| What needs to be done |
Answer these questions from the ODP security overview below:
1. Which component serves as the perimeter gateway that handles TLS termination and SSO?
2. Which two named regulations does the overview say the layers together help satisfy?
3. What do clients receive after authenticating to the KDC with their user principal?

| Extract provided |
Skip to main content
Version: 1.3.1.0

ODP Security Overview

Security in ODP is built on a defense-in-depth model: multiple independent layers each enforce controls, so that a failure or bypass at one layer does not expose data. ODP integrates Kerberos, Apache Ranger, Apache Knox, and TLS encryption into a cohesive security architecture that Ambari automates from end to end.

Defense-in-Depth Architecture

External clients

Apache Knox (perimeter gateway, TLS termination, SSO)

Apache Ranger (authorization: RBAC, ABAC, tag-based, row/column filtering)

Kerberos (authentication: every service, every RPC call)

TLS / wire encryption (in-transit encryption between all nodes)

HDFS encryption zones (at-rest encryption for sensitive datasets)

Each layer addresses a different threat vector. Together they satisfy the security requirements of regulated environments (GDPR, NIS2, internal compliance frameworks).

Kerberos Authentication

Kerberos is the authentication backbone of ODP. When enabled (the default in production deployments), every service-to-service and client-to-service communication is authenticated using Kerberos tickets. No component accepts unauthenticated connections.

How It Works in ODP

  • Each Hadoop service (NameNode, DataNode, ResourceManager, HiveServer2, Kafka brokers, HBase, etc.) obtains a service principal from the Key Distribution Center (KDC).
  • Clients authenticate to the KDC with their user principal (via kinit or a keytab) and receive a Ticket Granting Ticket (TGT).

| Material shown |
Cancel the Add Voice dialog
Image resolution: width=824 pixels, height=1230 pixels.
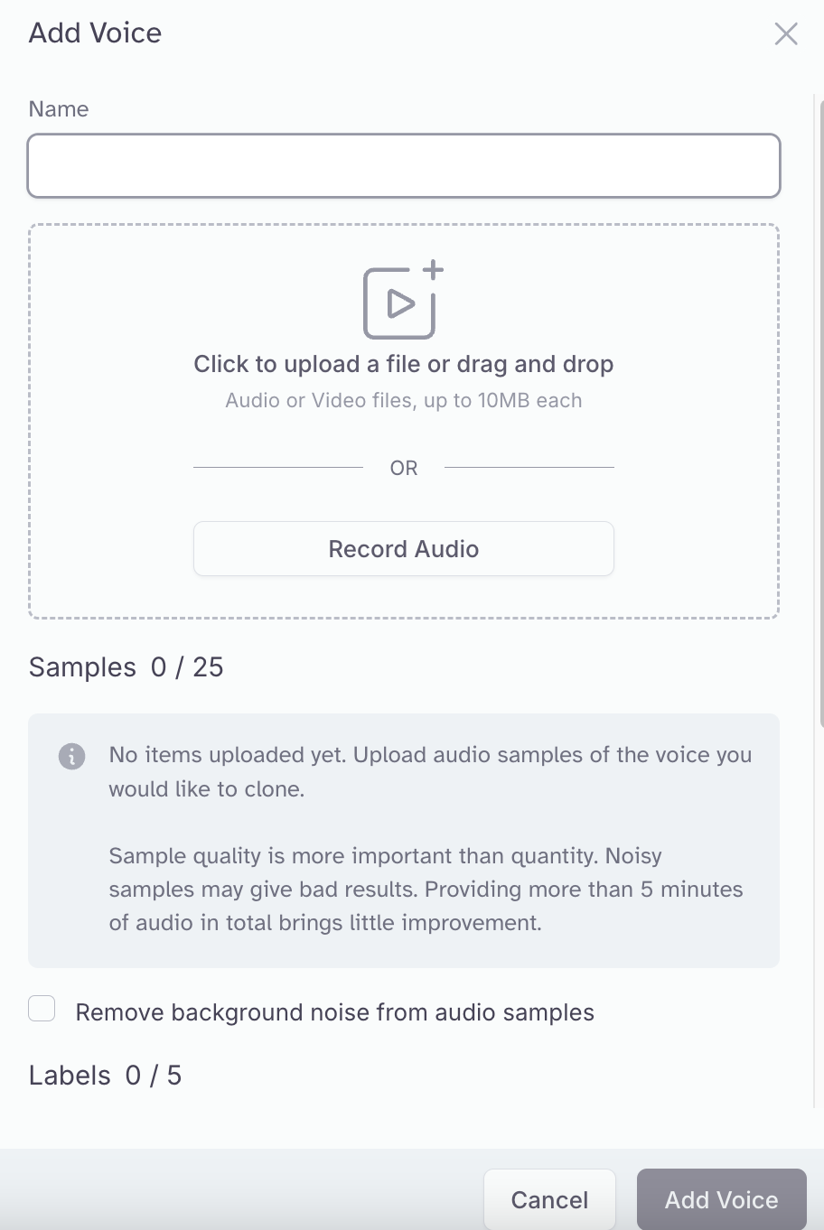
==
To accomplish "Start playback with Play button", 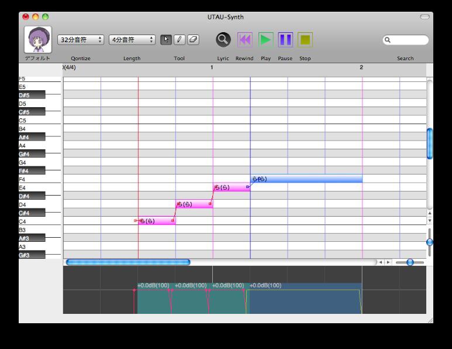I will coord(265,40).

| Worked solution |
1. Apache Knox
2. GDPR and NIS2
3. A Ticket Granting Ticket (TGT)